The EU’s chief negotiator, Michel Barnier, made clear that time is running out for agreement on the Irish issues and the question of the UK’s Brexit bill. He said London has two weeks to come up with a new and substantial offer on its “divorce” bill if it wants European Union leaders to judge that “sufficient progress” has been made.
Mr Barnier made clear that unless a new offer on the bill, estimated at more than €60 billion, was made by the beginning of December there would be no time to prepare for the debate and a decision at the EU summit two weeks later.
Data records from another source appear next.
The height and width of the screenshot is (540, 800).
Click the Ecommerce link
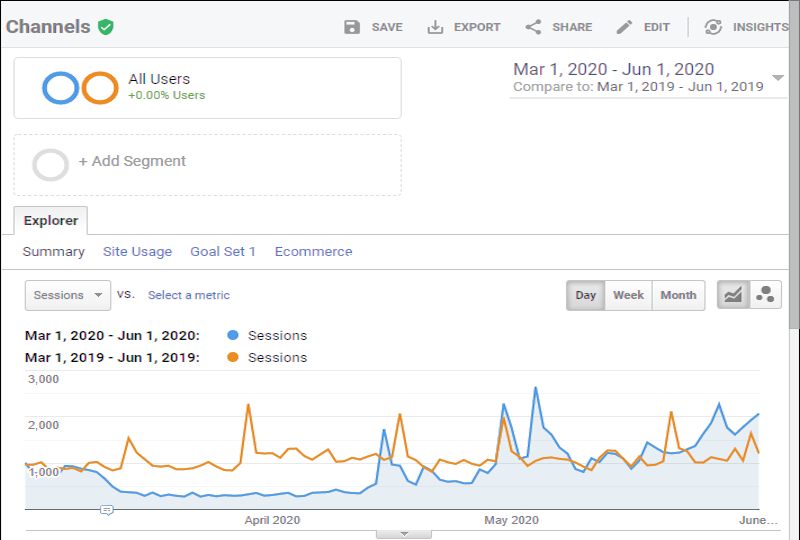[313, 252]
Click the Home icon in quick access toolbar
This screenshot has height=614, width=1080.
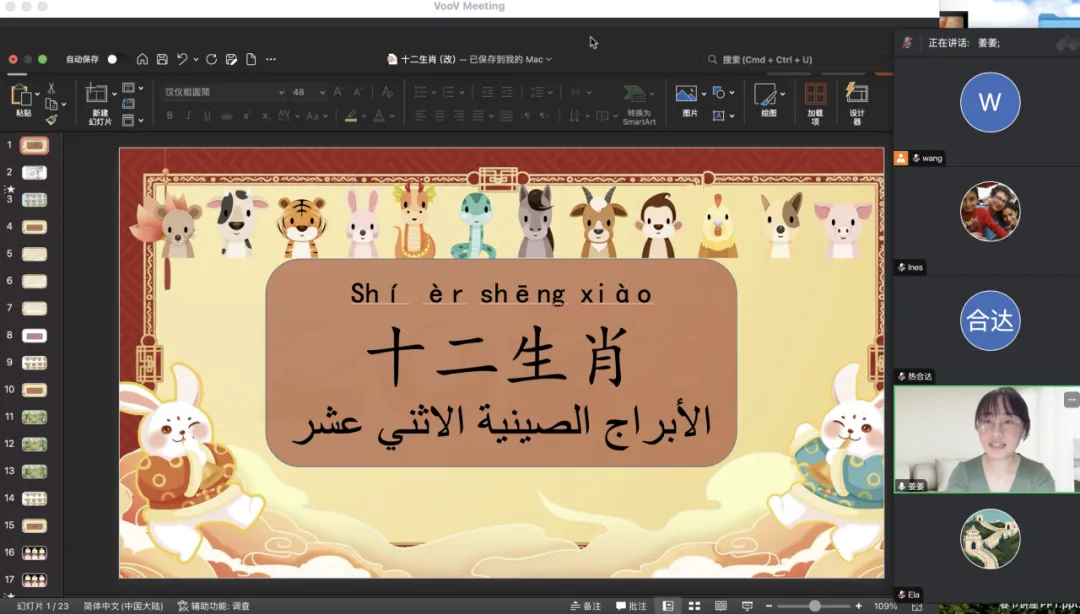(x=142, y=59)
A failure by the UK to meet the December deadline would see the decision on phase-two talks pushed back to next March and cause significant anger in London, strengthening the hand of the hard Brexiteers in the Conservative Party.
Last night, speaking at the Fine Gael party conference, in Cavan, the Taoiseach said there would be “tough calls and hard decisions ahead” and warned that “all these matters are not entirely under our control”.
Minister for Foreign Affairs Simon Coveney told the conference Ireland will not be ignored in the Brexit talks. He said more credibility in the negotiations is required if aspirations for a barrier-free Border are to be fulfilled.
In his televised address Mr Varadkar also promised the next three budgets would include tax cuts for middle-income earners, saying the threshold for the higher rate of income tax would be increased in the next budget “and the one after that – and the one after that”.